One salient issue that haunted the Forum in Davos was the fear of protectionism. Job cuts resulting from the financial crisis and the use of public money in bailouts could lead government into policies that favour national companies and close markets to foreign products. It's already happening. In Britain a wildcat strike hit the country's third largest oil refinery where workers walked out over the use of foreign contractors on a building project. On the table is a US Congress proposal that includes a "Buy American" provision baring the purchase of foreign steel for any publicly funded infrastructure project in President Obama's stimulus package.
An open global economy encourages competition, driving down prices. It also enables competitive national companies to grow by selling to foreign markets. There is then this dilemma. Are governments who pumped billions of public money into ailing national corporations going to allow foreign products or services going to compete with them? Are they still going to allow the hundreds of thousands of foreign workers to stay on whilst thousand of their nationals are losing their jobs each day? They may like to, but are the public going to allow them?
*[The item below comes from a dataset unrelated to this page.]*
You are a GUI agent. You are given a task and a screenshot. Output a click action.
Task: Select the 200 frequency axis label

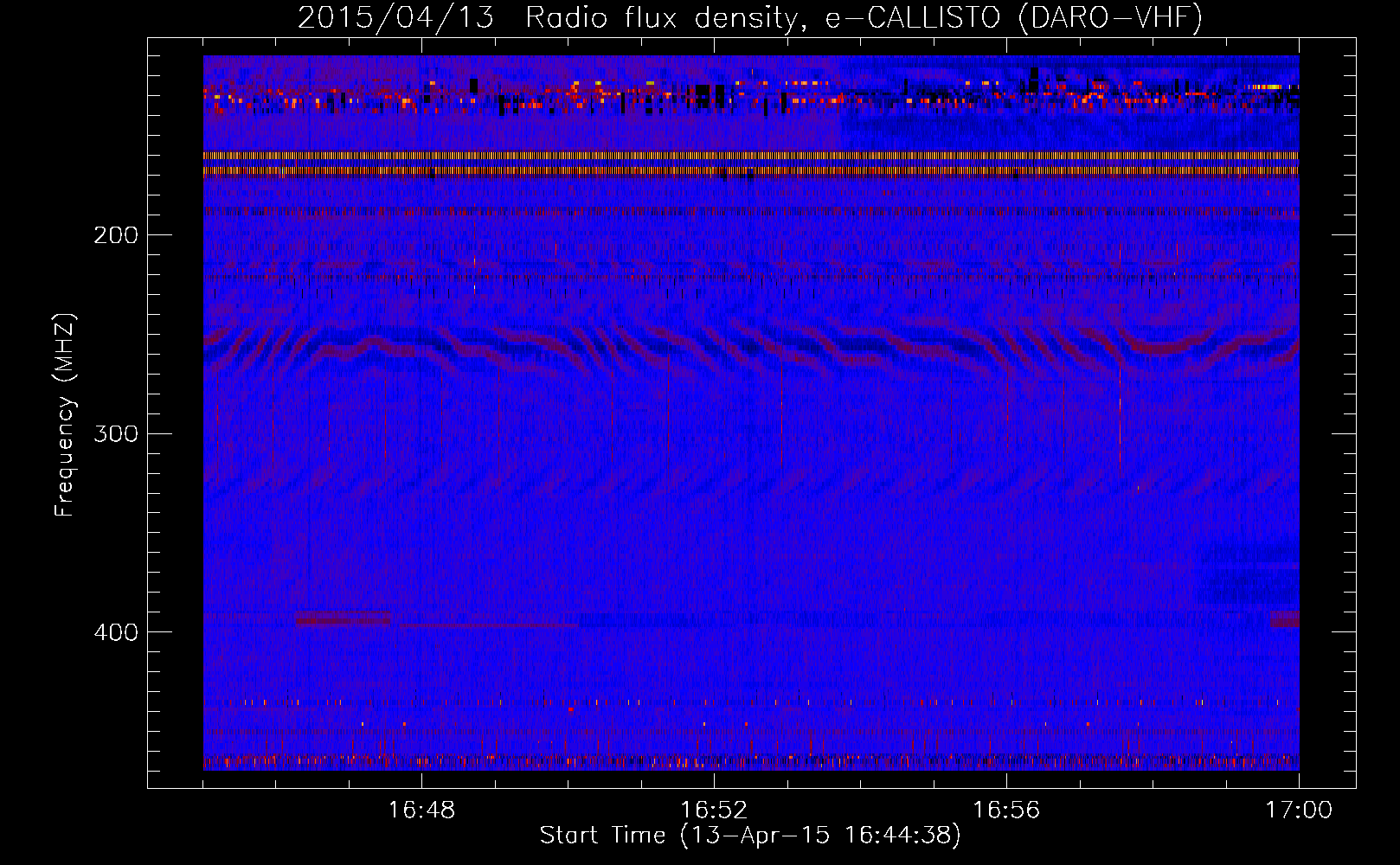(115, 235)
We are reminded again of the memories of the Great Depression of the 1930s when a trade war, characterized by high tariffs to block imports, exacerbated the economic problems of the times. Protectionism then delayed the way out of the crisis.
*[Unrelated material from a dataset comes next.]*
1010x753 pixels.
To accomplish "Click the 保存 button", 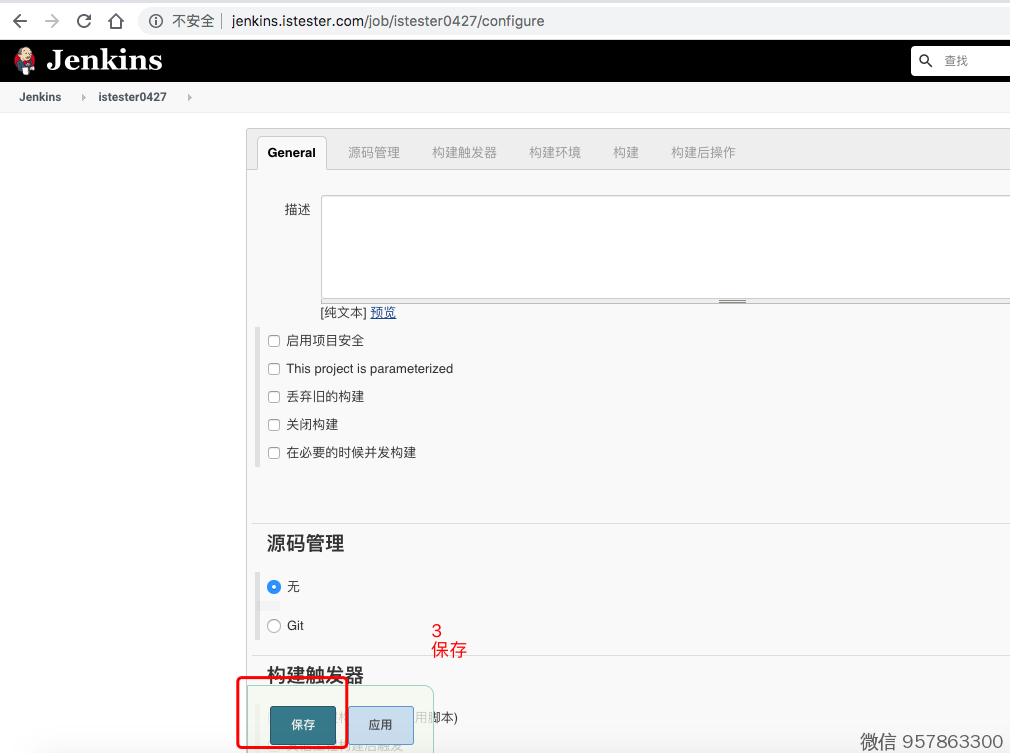I will tap(303, 725).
But we are seldom reminded of lessons to be learned, of not falling into complacency during good times, of preparing for rainy days and of not putting all our eggs into one basket.
There is no doubt whatsoever that an open global economy is good if it is a level playing field. By not putting all our eggs into one basket, we then insure ourselves and spread our risk but then do we not remind ourselves not to be over dependent. An export oriented economy is subject to vagaries of the export market. The domestic economy has to be developed as well to be strong and resilient for it to defend itself against such crisis.
This current fear of protectionism is particularly aimed towards the US, rightly so for it being the leading and biggest economy in the world. Any move at protectionism by the US will definitely affect most developed and emerging economies who are highly dependent on the US market for their exports.
Much has been said about the power and promise of the Chinese and Indian market. China will be the world's third largest consumer market by 2025 and India No. 5. But the mathematics obscure such heraldry. Chinese consumer spending is projected to reach $ 1.3 trillion this year. That would approach France's $ 1.4 trillion but a far cry in comparison to US $9.9 trillion. Indian consumers will spend $660 billion or about half of China's.
The natural rubber industry of the tripartite countries is not spared of the same dilemma either, a high dependency on exports, where about 80% of their total production are exported. Except for Malaysia, the two leading producers' proportion of domestic consumption still remains at single digits. These tripartite countries still have a long way to go to develop their upstream rubber activities which to a large extent can cushion their downstream rubber sector from the vagaries of the export markets as well as the volatility of natural rubber prices.